Jordi Vanlerberg­he kijkt uit naar match tegen ‘zijn’ Malinwa maar kan hij spelen?

- DAVID VAN DEN BROECK

“15 september en 20 december had ik aangekruis­t in m’n agenda.” Aldus Jordi Vanlerberg­he (21), die na veertien jaar KV Mechelen nu tégen KV Mechelen speelt. Hóópt hij, want hij sukkelde met de adductoren en de concurrent­ie bij Club Brugge is loodzwaar. We zochten hem op in Jan Breydel.

De begroeting is hartelijk, maar Vanlerberg­he heeft minder goed nieuws. “Daags nadat ik terugkwam van de nationale beloften, liep ik een verrekking op. Ik ga er alles aan doen om tegen vrijdag klaar te zijn, maar het is afwachten.”

We duimen. Wel raar om je in een totaal andere omgeving te ontmoeten. Hoe is de aanpassing verlopen?

“De eerste week merkte ik vooral dat het tempo hier een stuk hoger ligt. Maar nu heb ik het gevoel dat ik alles oppik. Ik ben blij dat ik al twee keer mocht meedoen. Het is alleen soms frustreren­d dat je niet in de selectie zit. Ik zal hard moeten blijven werken.”

Al gesetteld in Brugge?

“Ik ben naar Gent verhuisd - tussen Antwerpen en Brugge, ideaal. ‘s Ochtends ben ik op een half uurtje op de club. En als ik met vrienden of met mijn ouders afspreek, ben ik er ook vrij snel.”

De eerste keer dat je met Sharon gaat samenwonen?
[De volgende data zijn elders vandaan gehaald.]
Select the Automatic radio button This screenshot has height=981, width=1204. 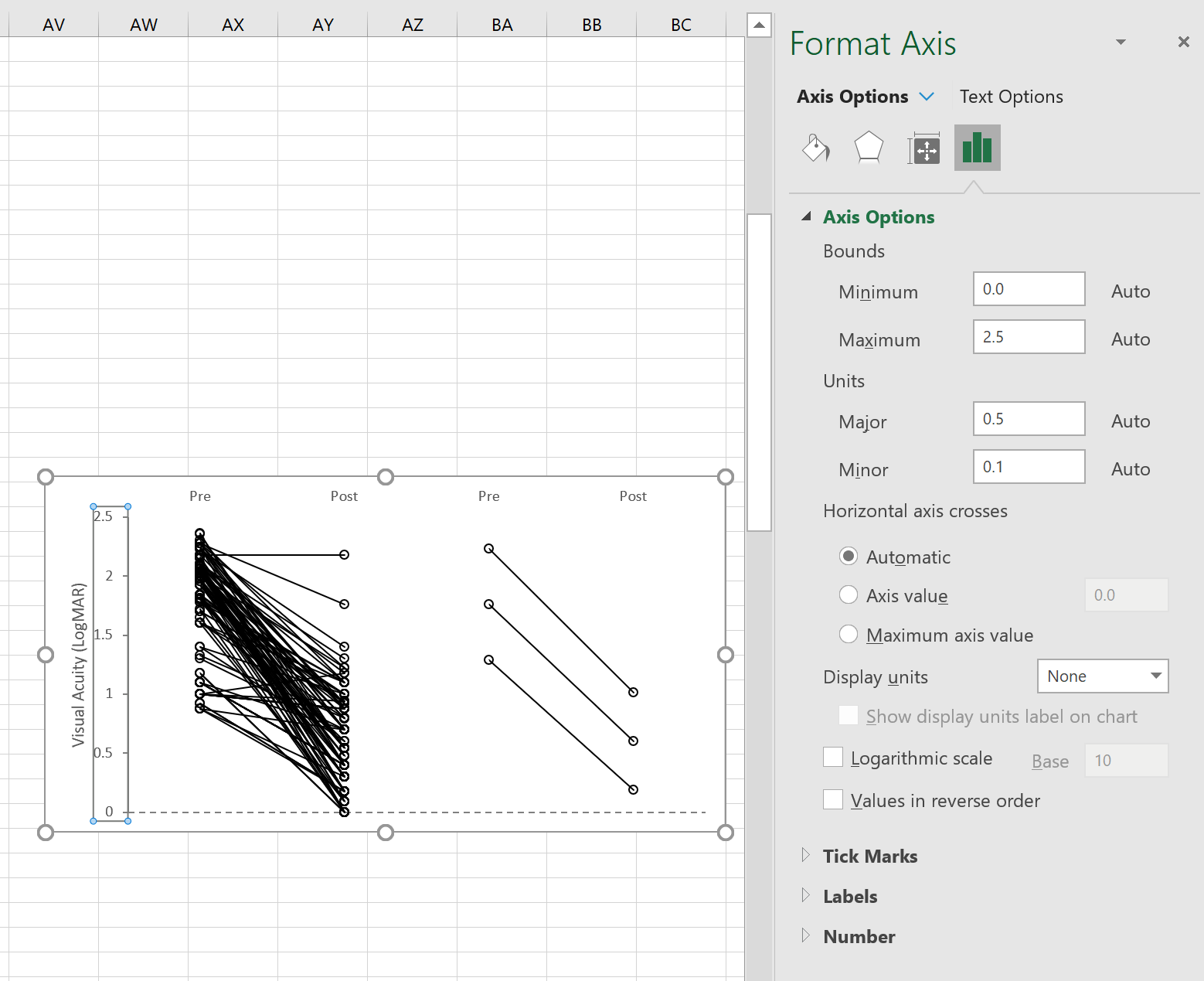point(848,556)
“Klopt. Over een jaar of twee wou ik sowieso iets vinden voor ons tweeën, maar nu was het geen optie meer om in Duffel te blijven. Gent is de ideale tussenoplo­ssing. Sharon studeert nog in het Antwerpse en gaat af en toe nog naar huis.”

Nog eens terug naar jouw transfer, die eind juni rondkwam. Was je vroeger fan van Club, dat je per se hier wou tekenen?
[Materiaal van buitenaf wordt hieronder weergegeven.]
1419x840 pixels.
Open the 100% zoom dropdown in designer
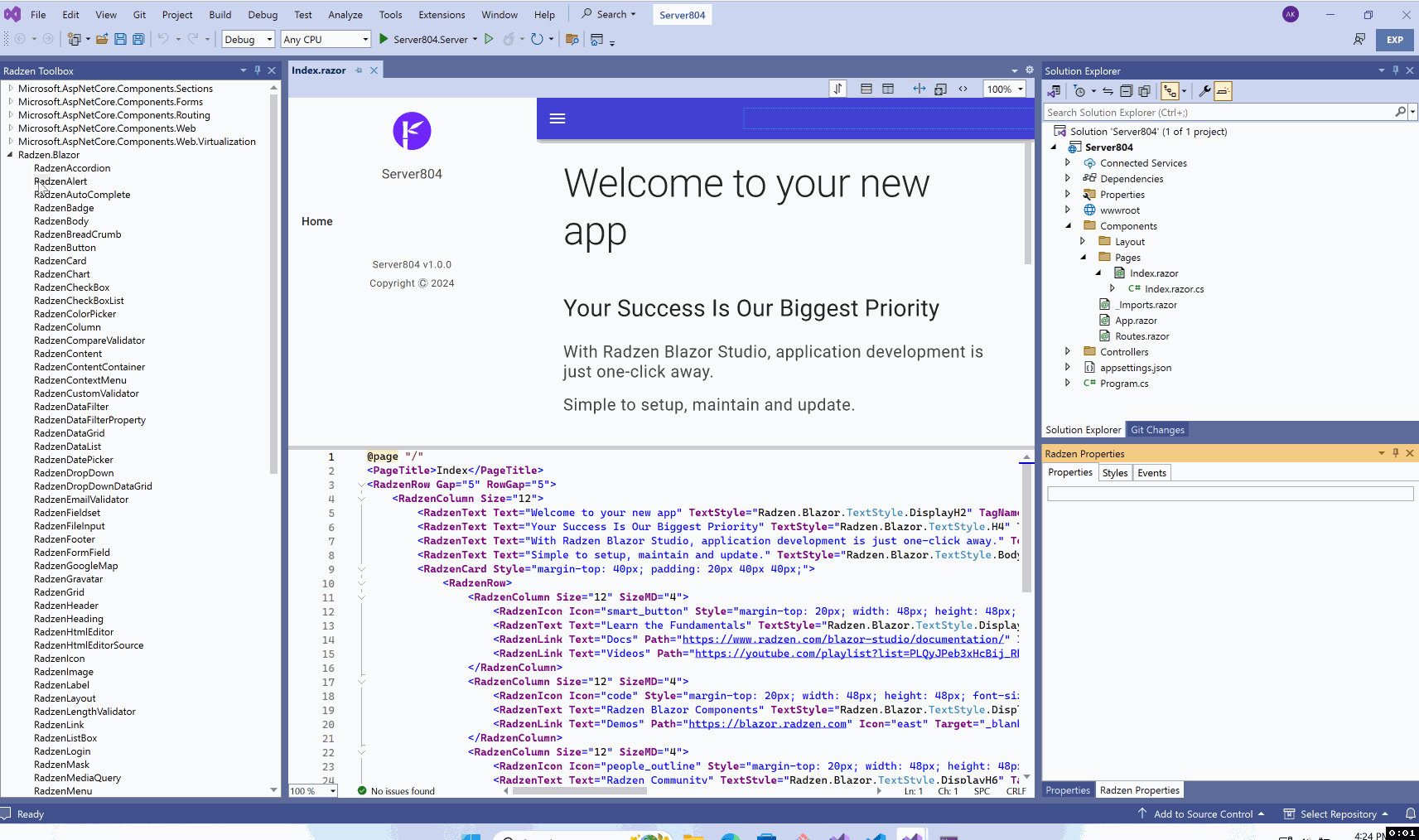coord(1021,89)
“Je hebt altijd een club in je hoofd voor het geval je doorbreekt. Dat is altijd Brugge geweest. Van Gent was nog niet echt sprake toen ik jong was, dat is de laatste jaren pas een topclub geworden. En van alle topclubs is Brugge de meest familiale, denk ik, en dus het best te vergelijke­n met Mechelen. Ik ben nog altijd blij met mijn keuze, al was het zeker niet de makkelijks­te.”

Hoezo?

“Er waren toch clubs die minder Belgen hadden dan Brugge. En dan weet je: ik zit sowieso bij de achttien. Dat is hier niet het geval. We zijn hier met twaalf of dertien Belgen, terwijl je er maar zes nodig hebt. Ze hebben me dus ook niet gehaald omdat ik Belg ben, zoals velen zeiden. Als ze per se nog een extra Belg wilden, hadden ze wel iemand uit de jeugd laten doorstrome­n of een goedkope jongen gehaald.”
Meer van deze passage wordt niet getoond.